◆ **TASK PROMPT**
Every line below between the one holding "You are a computer-use agent. 649x720 pixels." and the one holding "Open the English", inclusive, should be copied exactly, and no other line.

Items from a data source
<<<<

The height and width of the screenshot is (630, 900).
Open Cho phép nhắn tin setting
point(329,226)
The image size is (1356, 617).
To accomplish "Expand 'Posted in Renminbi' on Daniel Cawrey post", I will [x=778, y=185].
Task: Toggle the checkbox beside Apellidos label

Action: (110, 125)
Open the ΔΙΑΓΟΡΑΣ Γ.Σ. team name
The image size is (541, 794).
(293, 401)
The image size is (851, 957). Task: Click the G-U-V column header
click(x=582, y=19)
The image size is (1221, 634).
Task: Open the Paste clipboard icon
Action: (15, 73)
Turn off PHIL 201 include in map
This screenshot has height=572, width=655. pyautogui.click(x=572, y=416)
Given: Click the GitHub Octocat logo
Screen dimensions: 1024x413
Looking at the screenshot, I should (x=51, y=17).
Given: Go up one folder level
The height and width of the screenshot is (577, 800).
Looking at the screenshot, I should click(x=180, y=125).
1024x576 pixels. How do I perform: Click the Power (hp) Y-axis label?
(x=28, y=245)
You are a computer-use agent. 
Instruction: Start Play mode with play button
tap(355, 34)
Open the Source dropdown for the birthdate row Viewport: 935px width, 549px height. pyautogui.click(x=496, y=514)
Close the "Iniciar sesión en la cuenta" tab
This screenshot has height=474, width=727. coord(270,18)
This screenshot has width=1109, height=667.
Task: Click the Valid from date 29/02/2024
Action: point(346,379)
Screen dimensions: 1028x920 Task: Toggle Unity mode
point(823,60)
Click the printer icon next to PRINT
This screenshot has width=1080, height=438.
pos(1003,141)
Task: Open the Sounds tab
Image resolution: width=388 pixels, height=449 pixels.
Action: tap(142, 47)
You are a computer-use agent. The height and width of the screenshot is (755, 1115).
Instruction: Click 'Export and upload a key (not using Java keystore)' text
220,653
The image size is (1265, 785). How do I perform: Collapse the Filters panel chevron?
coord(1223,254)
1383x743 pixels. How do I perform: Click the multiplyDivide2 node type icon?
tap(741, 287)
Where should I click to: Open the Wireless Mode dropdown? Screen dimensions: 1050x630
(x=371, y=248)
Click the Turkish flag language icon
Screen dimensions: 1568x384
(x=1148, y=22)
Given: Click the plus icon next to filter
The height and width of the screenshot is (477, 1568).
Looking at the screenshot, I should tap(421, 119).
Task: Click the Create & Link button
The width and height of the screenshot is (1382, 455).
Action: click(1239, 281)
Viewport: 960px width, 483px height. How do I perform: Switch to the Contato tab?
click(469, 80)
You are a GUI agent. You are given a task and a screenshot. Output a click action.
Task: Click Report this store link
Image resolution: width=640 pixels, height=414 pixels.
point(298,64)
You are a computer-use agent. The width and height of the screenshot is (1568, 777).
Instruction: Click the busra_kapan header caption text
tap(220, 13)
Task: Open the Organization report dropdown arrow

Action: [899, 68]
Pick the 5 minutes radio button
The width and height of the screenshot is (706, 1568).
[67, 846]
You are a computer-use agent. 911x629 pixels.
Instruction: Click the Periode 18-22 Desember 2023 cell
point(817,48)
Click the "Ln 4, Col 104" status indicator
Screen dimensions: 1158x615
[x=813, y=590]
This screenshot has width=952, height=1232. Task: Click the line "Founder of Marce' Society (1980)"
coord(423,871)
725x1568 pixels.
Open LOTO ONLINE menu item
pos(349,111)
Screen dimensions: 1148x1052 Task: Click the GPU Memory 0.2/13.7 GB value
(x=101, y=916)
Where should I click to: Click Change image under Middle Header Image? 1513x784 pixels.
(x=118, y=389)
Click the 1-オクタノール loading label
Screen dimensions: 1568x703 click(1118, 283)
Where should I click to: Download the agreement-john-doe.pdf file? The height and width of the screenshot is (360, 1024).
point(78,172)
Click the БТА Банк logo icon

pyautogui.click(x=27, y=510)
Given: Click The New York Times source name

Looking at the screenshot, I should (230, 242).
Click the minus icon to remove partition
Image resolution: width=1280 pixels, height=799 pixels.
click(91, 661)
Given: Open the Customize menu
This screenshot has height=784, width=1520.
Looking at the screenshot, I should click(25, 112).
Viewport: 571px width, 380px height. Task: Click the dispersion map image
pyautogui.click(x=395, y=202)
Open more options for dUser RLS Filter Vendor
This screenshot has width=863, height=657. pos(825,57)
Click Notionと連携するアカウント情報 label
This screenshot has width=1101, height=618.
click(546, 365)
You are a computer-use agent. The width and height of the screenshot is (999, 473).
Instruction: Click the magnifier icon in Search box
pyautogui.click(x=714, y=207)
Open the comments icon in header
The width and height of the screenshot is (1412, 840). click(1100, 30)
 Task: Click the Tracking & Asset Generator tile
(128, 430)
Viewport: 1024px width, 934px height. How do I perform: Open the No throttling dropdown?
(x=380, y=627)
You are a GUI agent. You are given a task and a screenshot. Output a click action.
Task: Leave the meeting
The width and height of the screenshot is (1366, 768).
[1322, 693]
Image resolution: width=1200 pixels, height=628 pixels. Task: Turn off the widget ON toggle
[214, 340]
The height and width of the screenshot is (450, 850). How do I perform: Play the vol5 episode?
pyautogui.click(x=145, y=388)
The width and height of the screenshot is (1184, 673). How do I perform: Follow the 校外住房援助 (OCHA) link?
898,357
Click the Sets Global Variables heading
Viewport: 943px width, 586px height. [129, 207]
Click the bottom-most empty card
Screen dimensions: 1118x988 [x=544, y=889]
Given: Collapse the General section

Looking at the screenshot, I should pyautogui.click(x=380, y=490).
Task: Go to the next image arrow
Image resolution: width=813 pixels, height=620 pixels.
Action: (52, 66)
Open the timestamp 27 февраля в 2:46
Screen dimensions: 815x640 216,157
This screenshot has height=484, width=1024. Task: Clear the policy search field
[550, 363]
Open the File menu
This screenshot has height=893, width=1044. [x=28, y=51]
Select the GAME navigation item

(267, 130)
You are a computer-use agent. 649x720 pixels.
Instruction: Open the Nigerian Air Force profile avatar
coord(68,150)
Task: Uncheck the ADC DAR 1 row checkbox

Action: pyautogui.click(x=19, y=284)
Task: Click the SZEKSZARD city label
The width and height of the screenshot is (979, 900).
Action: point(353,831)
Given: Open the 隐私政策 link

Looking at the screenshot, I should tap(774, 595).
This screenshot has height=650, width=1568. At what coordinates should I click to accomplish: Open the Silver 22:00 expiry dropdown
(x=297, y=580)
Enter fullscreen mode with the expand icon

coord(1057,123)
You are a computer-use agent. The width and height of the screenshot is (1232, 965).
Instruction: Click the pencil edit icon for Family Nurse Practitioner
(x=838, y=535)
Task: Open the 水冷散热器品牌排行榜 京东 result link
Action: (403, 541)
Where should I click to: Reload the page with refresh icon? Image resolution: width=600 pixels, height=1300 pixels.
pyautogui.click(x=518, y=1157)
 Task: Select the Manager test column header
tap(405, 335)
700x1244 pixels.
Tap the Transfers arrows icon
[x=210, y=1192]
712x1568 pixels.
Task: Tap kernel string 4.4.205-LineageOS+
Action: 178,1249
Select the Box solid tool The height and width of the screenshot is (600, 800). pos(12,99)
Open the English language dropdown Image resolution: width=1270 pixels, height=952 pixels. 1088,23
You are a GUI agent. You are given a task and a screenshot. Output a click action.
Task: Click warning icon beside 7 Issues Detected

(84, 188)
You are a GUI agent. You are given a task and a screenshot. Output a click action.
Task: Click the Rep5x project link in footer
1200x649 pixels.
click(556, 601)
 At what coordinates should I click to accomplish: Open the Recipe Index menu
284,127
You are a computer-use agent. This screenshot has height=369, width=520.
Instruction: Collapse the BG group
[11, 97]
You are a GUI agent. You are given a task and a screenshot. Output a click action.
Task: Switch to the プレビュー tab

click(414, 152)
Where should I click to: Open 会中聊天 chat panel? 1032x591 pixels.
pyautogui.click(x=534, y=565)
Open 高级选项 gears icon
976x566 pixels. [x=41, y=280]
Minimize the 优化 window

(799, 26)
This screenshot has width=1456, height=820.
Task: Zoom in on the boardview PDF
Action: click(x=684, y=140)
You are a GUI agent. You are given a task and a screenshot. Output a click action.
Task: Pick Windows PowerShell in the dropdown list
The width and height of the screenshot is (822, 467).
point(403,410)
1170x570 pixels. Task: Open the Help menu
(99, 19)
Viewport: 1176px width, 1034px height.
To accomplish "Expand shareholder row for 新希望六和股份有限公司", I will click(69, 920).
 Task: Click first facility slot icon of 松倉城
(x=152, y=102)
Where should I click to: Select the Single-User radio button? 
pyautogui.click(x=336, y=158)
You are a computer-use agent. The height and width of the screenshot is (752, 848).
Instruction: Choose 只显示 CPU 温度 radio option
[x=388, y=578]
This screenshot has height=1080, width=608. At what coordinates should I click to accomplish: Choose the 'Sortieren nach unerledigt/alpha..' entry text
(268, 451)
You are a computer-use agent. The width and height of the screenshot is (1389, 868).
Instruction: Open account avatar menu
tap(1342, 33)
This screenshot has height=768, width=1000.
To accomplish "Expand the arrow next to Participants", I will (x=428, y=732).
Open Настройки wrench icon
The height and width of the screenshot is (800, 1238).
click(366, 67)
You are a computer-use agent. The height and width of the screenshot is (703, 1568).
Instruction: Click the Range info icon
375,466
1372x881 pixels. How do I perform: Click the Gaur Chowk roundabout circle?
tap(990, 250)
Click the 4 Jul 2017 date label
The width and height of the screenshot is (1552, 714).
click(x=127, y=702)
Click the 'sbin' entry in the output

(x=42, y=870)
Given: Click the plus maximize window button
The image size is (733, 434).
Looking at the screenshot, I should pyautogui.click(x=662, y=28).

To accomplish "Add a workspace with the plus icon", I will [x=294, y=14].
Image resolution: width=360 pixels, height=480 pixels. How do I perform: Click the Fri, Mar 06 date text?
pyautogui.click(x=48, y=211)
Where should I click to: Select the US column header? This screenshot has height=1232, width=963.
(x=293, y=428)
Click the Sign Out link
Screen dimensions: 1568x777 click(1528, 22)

>>>>

◆ **COMPLETED EXERCISE**
You are a computer-use agent. 649x720 pixels.
Instruction: Open the Nigerian Air Force profile avatar
coord(68,150)
Task: Uncheck the ADC DAR 1 row checkbox

Action: pyautogui.click(x=19, y=284)
Task: Click the SZEKSZARD city label
The width and height of the screenshot is (979, 900).
Action: point(353,831)
Given: Open the 隐私政策 link

Looking at the screenshot, I should tap(774, 595).
This screenshot has height=650, width=1568. At what coordinates should I click to accomplish: Open the Silver 22:00 expiry dropdown
(x=297, y=580)
Enter fullscreen mode with the expand icon

coord(1057,123)
You are a computer-use agent. The width and height of the screenshot is (1232, 965).
Instruction: Click the pencil edit icon for Family Nurse Practitioner
(x=838, y=535)
Task: Open the 水冷散热器品牌排行榜 京东 result link
Action: (403, 541)
Where should I click to: Reload the page with refresh icon? Image resolution: width=600 pixels, height=1300 pixels.
pyautogui.click(x=518, y=1157)
 Task: Select the Manager test column header
tap(405, 335)
700x1244 pixels.
Tap the Transfers arrows icon
[x=210, y=1192]
712x1568 pixels.
Task: Tap kernel string 4.4.205-LineageOS+
Action: 178,1249
Select the Box solid tool The height and width of the screenshot is (600, 800). pos(12,99)
Open the English language dropdown Image resolution: width=1270 pixels, height=952 pixels. 1088,23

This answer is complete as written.